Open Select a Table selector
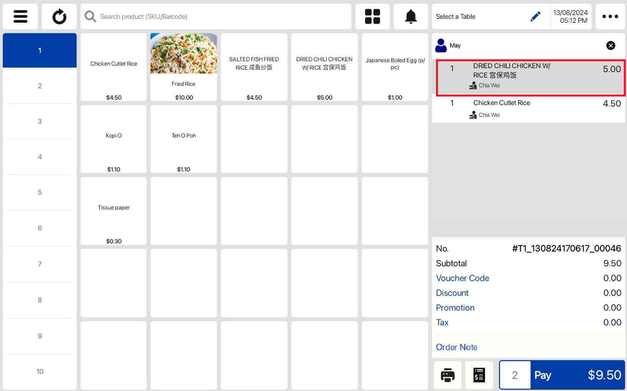(x=476, y=16)
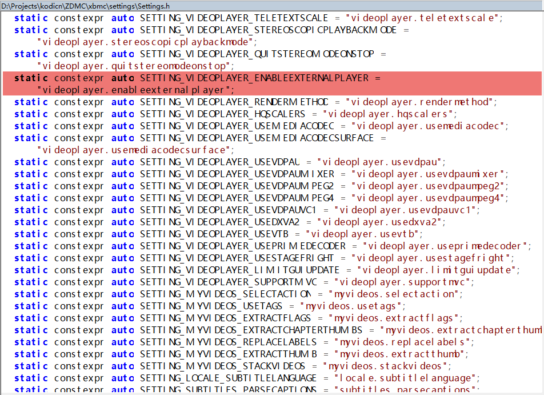Screen dimensions: 544x395
Task: Place cursor on SETTING_VIDEOPLAYER_USEDXVA2 identifier
Action: click(x=223, y=222)
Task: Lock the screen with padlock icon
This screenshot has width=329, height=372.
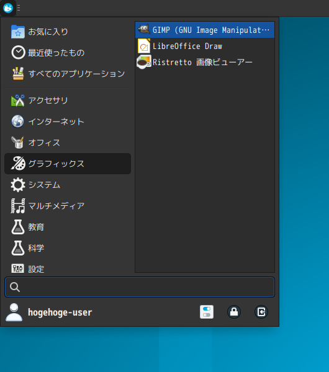Action: [x=234, y=312]

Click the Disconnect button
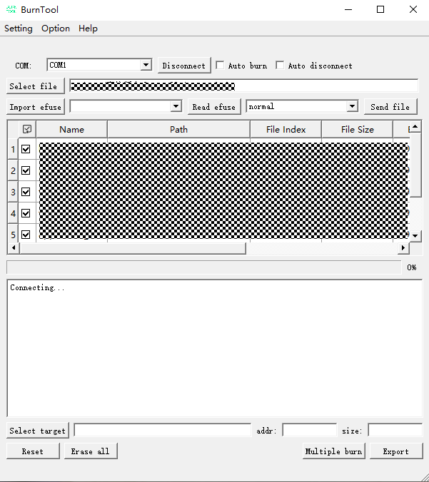tap(184, 66)
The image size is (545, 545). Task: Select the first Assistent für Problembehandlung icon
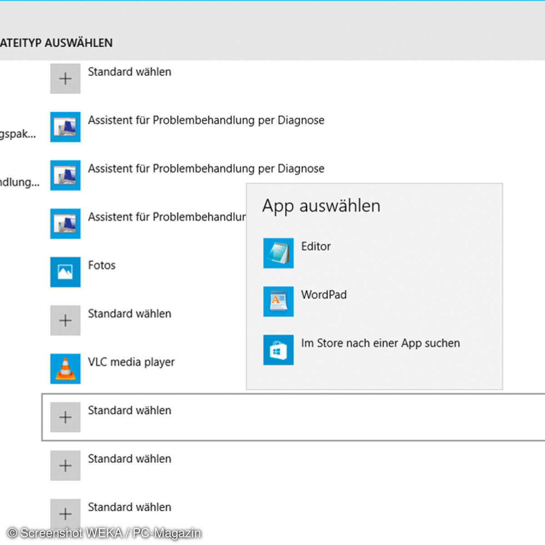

**The problem**
Write the listing out again in full and unchanged, minus any pictures.

**Solution to the problem**
Open Select a Table selector
(x=476, y=16)
Screen dimensions: 544x395
Task: Place cursor on SETTING_VIDEOPLAYER_USEDXVA2 identifier
Action: click(x=223, y=222)
Task: Lock the screen with padlock icon
This screenshot has width=329, height=372.
Action: [x=234, y=312]

Click the Disconnect button
tap(184, 66)
The image size is (545, 545). Task: Select the first Assistent für Problembehandlung icon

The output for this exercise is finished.